* SUPPLIED INFORMATION:
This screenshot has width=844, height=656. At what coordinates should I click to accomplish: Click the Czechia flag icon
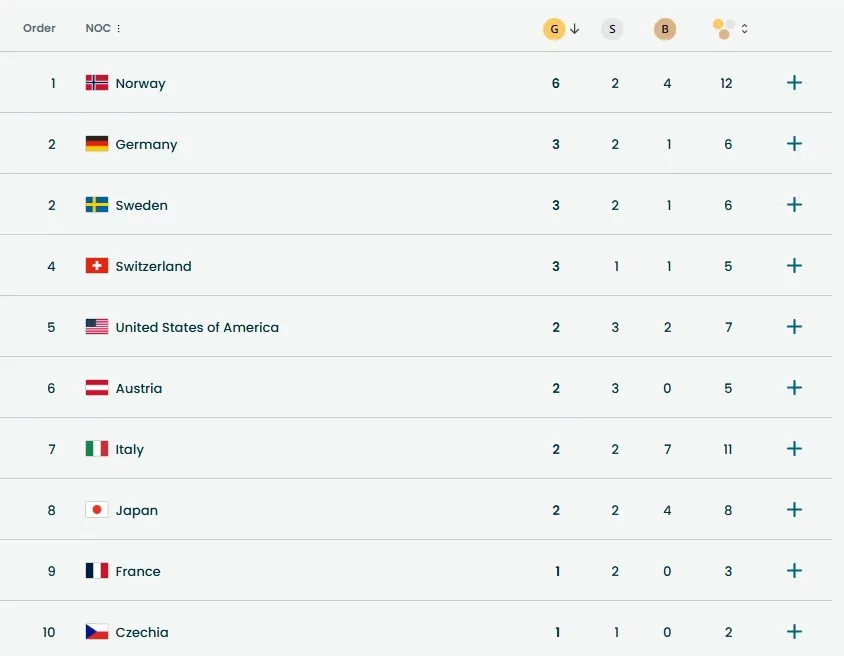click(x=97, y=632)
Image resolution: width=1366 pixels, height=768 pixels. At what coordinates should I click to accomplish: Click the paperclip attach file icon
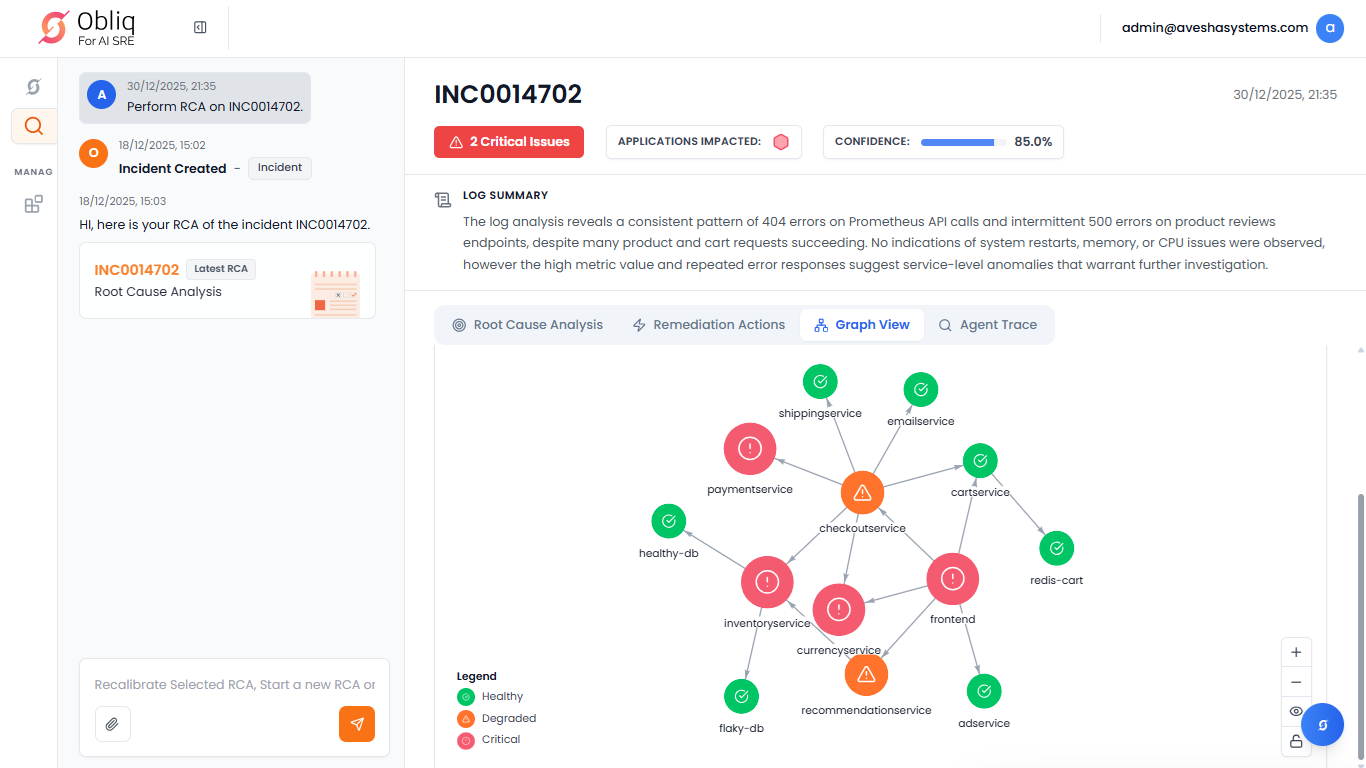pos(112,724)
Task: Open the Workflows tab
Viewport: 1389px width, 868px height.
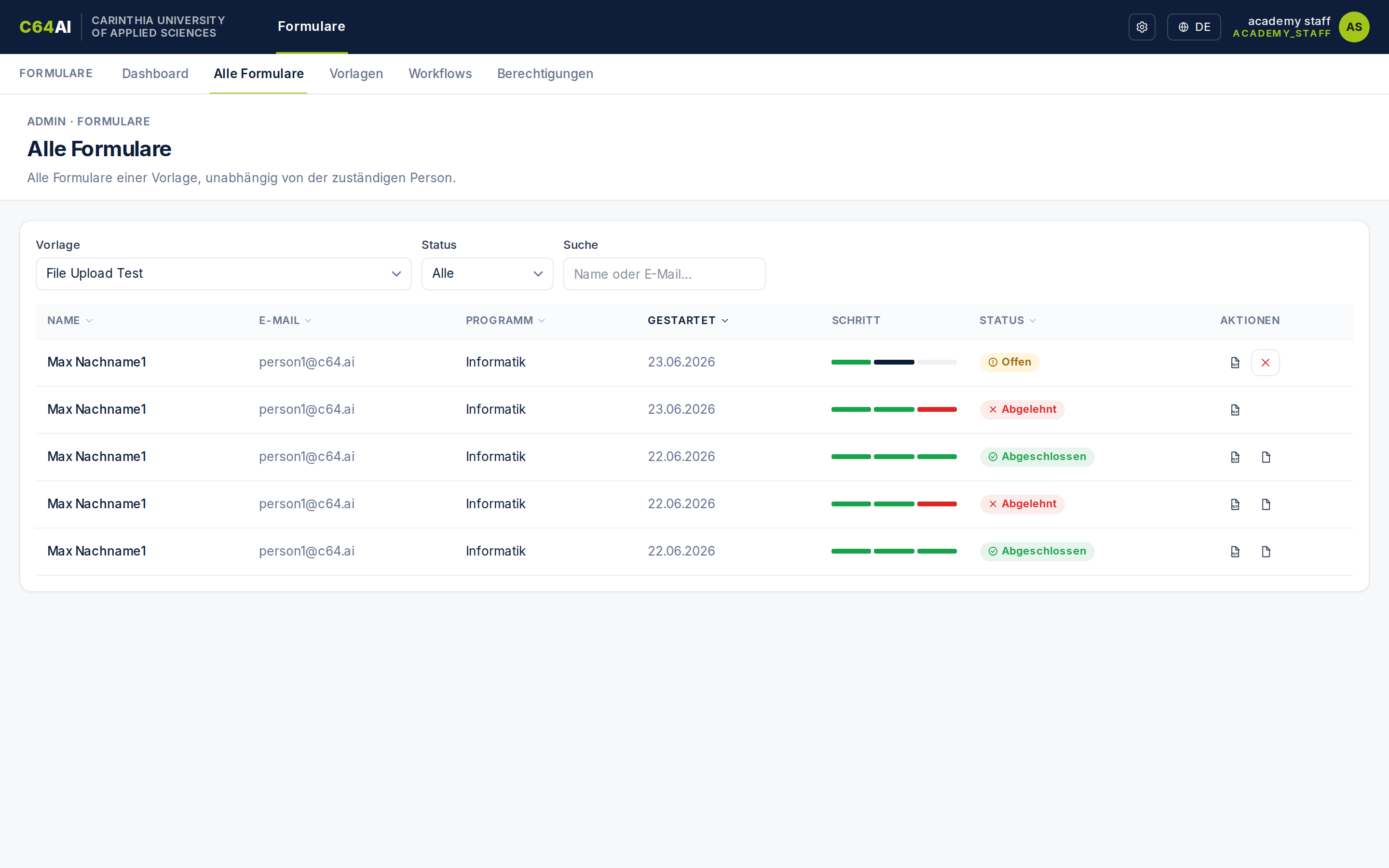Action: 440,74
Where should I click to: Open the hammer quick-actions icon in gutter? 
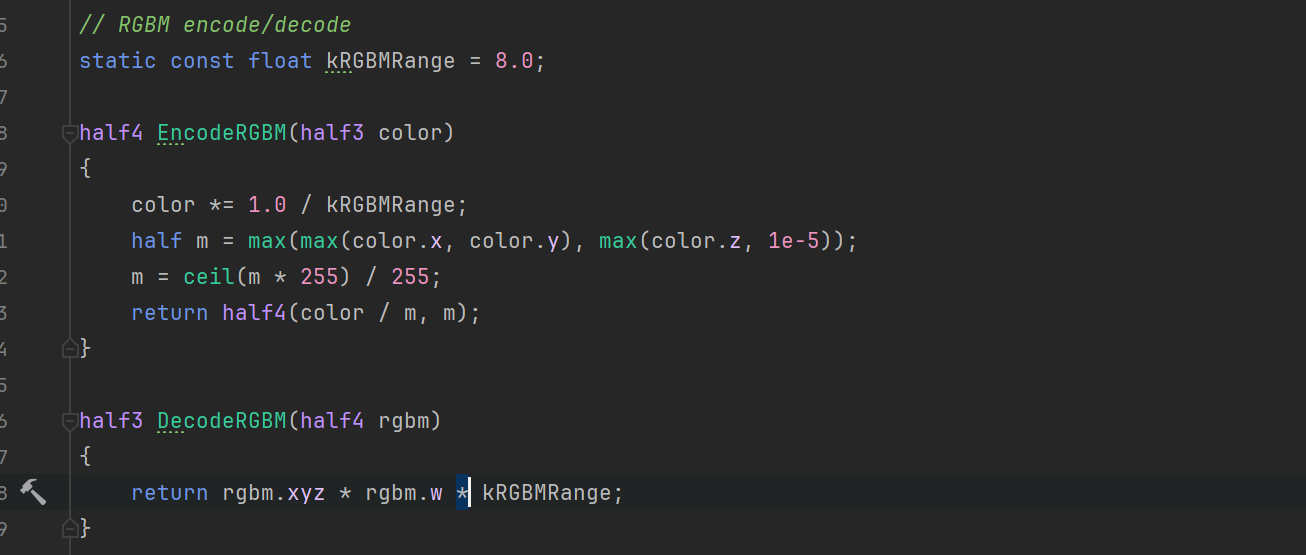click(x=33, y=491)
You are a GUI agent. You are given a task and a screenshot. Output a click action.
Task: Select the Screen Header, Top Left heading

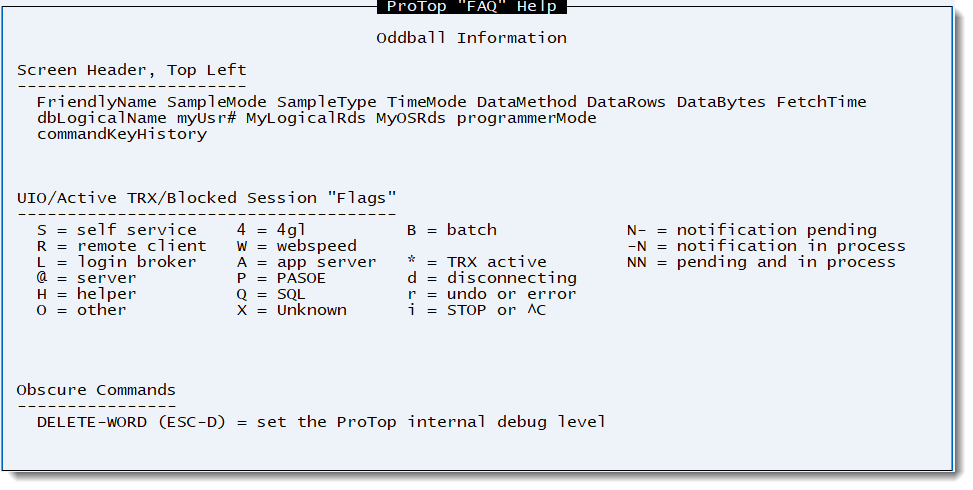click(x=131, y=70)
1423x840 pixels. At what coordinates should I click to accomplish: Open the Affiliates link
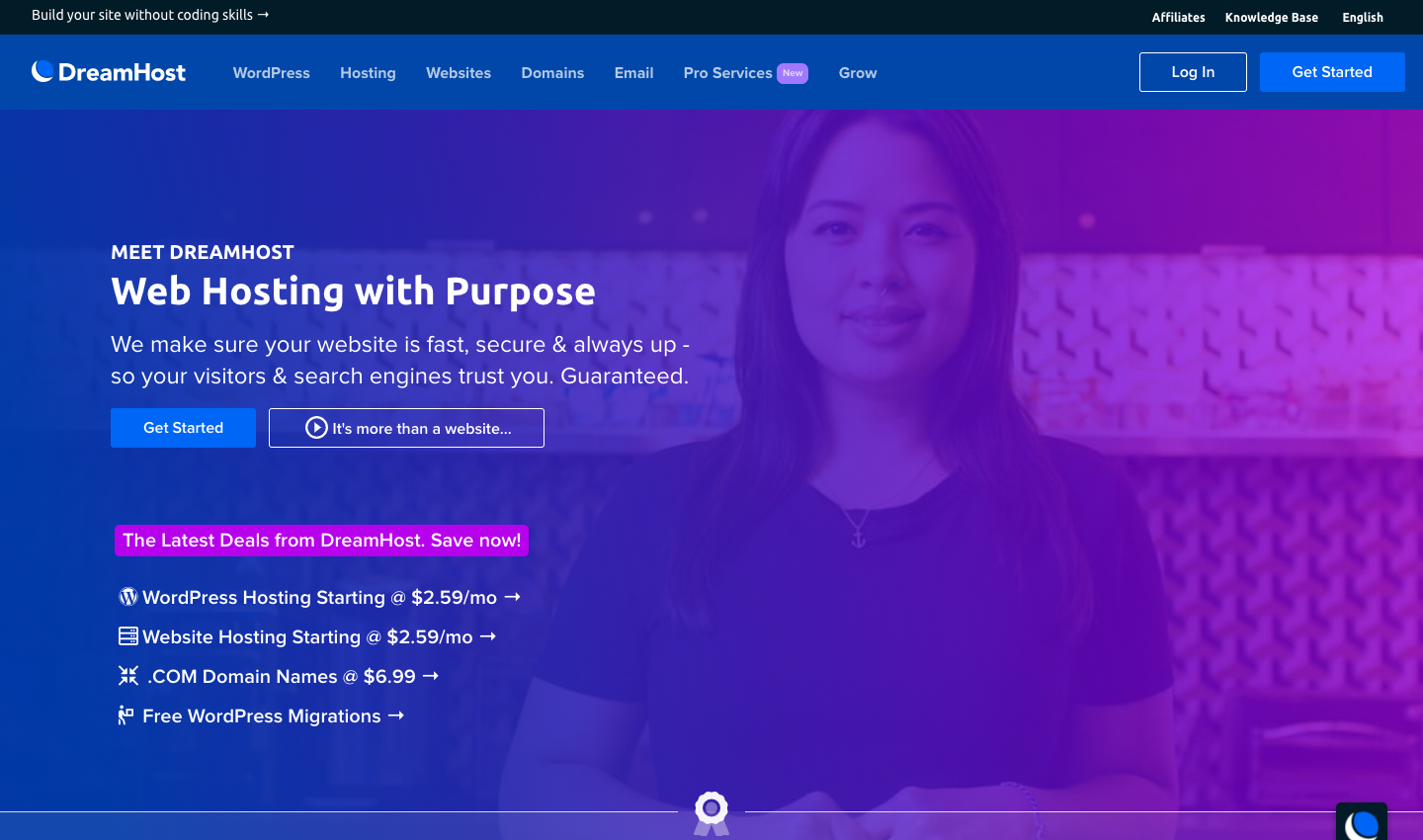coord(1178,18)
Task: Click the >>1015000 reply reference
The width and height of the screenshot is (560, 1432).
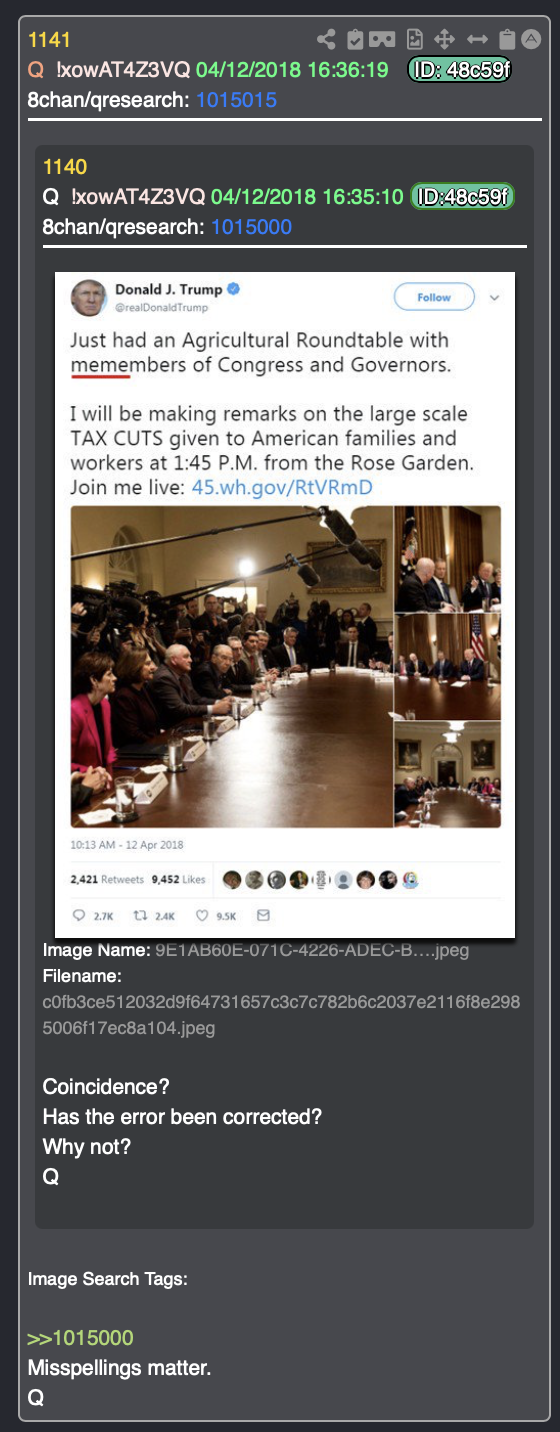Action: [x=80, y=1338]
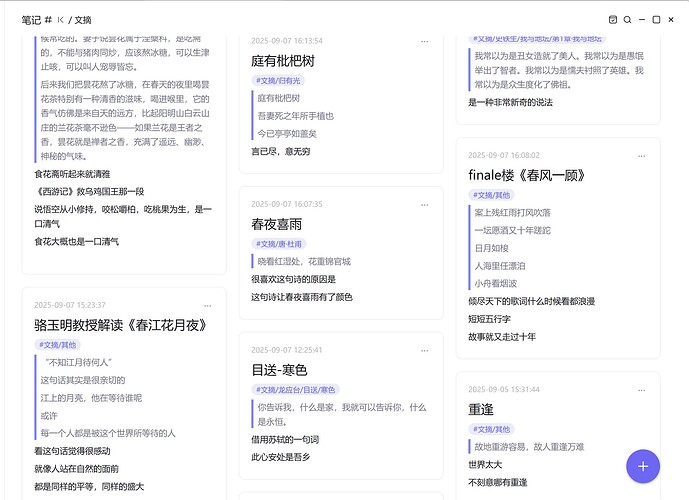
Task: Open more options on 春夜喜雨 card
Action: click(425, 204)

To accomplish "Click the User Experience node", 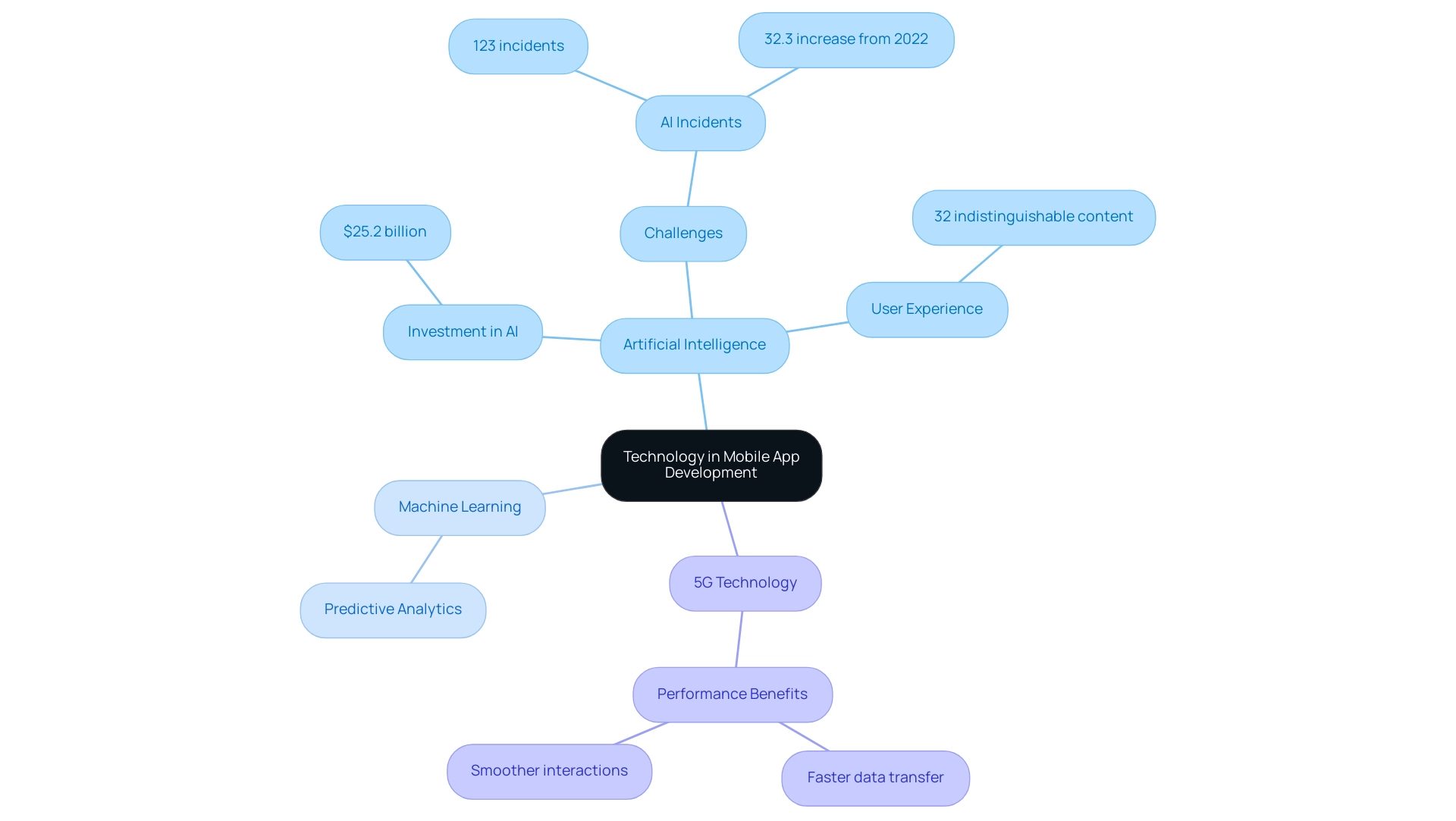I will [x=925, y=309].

* EXERCISE DIRECTIONS:
Print exactly what appears from the first line of the listing above down to the line containing "Task: Click the >>1015000 reply reference", inclusive, and leave out all pictures.

* RESPONSE TO THIS TASK:
This screenshot has width=844, height=656. At what coordinates should I click to accomplish: Click the Czechia flag icon
click(x=97, y=632)
Image resolution: width=1366 pixels, height=768 pixels. At what coordinates should I click to accomplish: Click the paperclip attach file icon
pos(112,724)
Task: Open the Workflows tab
Viewport: 1389px width, 868px height.
Action: 440,74
Where should I click to: Open the hammer quick-actions icon in gutter? 
click(x=33, y=491)
You are a GUI agent. You are given a task and a screenshot. Output a click action.
Task: Select the Screen Header, Top Left heading

click(x=131, y=70)
1423x840 pixels. At what coordinates should I click to accomplish: Open the Affiliates link
coord(1178,18)
Task: Click the >>1015000 reply reference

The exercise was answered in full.